> **Objective**:
Please repeat the following lines exactly as they appear in the material, covering all of it.

> **Data for processing**:
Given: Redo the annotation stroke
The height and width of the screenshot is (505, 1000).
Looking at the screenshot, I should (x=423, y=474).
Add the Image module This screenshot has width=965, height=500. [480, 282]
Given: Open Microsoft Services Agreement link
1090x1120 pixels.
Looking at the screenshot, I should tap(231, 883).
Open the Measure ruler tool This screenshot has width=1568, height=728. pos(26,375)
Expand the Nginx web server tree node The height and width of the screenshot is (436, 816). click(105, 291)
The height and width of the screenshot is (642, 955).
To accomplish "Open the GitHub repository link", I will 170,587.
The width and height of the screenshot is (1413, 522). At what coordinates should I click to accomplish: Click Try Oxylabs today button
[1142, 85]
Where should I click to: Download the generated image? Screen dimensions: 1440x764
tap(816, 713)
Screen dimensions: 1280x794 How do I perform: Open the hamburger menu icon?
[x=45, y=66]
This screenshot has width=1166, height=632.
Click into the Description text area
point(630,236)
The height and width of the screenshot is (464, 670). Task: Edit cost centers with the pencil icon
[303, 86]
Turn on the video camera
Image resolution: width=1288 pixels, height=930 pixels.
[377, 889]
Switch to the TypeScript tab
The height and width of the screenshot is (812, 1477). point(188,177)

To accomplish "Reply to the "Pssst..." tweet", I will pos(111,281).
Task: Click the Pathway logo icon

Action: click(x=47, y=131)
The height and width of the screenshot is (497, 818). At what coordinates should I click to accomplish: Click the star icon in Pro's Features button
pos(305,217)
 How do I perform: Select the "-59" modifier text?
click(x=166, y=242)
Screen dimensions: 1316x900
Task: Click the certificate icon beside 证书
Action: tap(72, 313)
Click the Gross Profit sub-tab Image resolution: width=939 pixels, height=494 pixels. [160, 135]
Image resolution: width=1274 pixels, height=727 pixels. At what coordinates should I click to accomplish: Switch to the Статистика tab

> **Written reply**:
Given: Redo the annotation stroke
The height and width of the screenshot is (505, 1000).
Looking at the screenshot, I should (x=423, y=474).
Add the Image module This screenshot has width=965, height=500. [480, 282]
Given: Open Microsoft Services Agreement link
1090x1120 pixels.
Looking at the screenshot, I should tap(231, 883).
Open the Measure ruler tool This screenshot has width=1568, height=728. pos(26,375)
Expand the Nginx web server tree node The height and width of the screenshot is (436, 816). click(105, 291)
The height and width of the screenshot is (642, 955).
To accomplish "Open the GitHub repository link", I will 170,587.
The width and height of the screenshot is (1413, 522). At what coordinates should I click to accomplish: Click Try Oxylabs today button
[1142, 85]
Where should I click to: Download the generated image? Screen dimensions: 1440x764
tap(816, 713)
Screen dimensions: 1280x794 How do I perform: Open the hamburger menu icon?
[x=45, y=66]
This screenshot has width=1166, height=632.
Click into the Description text area
point(630,236)
The height and width of the screenshot is (464, 670). Task: Edit cost centers with the pencil icon
[303, 86]
Turn on the video camera
Image resolution: width=1288 pixels, height=930 pixels.
[377, 889]
Switch to the TypeScript tab
The height and width of the screenshot is (812, 1477). point(188,177)

To accomplish "Reply to the "Pssst..." tweet", I will pos(111,281).
Task: Click the Pathway logo icon

Action: click(x=47, y=131)
The height and width of the screenshot is (497, 818). At what coordinates should I click to accomplish: Click the star icon in Pro's Features button
pos(305,217)
 How do I perform: Select the "-59" modifier text?
click(x=166, y=242)
Screen dimensions: 1316x900
Task: Click the certificate icon beside 证书
Action: tap(72, 313)
Click the Gross Profit sub-tab Image resolution: width=939 pixels, height=494 pixels. [160, 135]
Image resolution: width=1274 pixels, height=727 pixels. At what coordinates should I click to accomplish: Switch to the Статистика tab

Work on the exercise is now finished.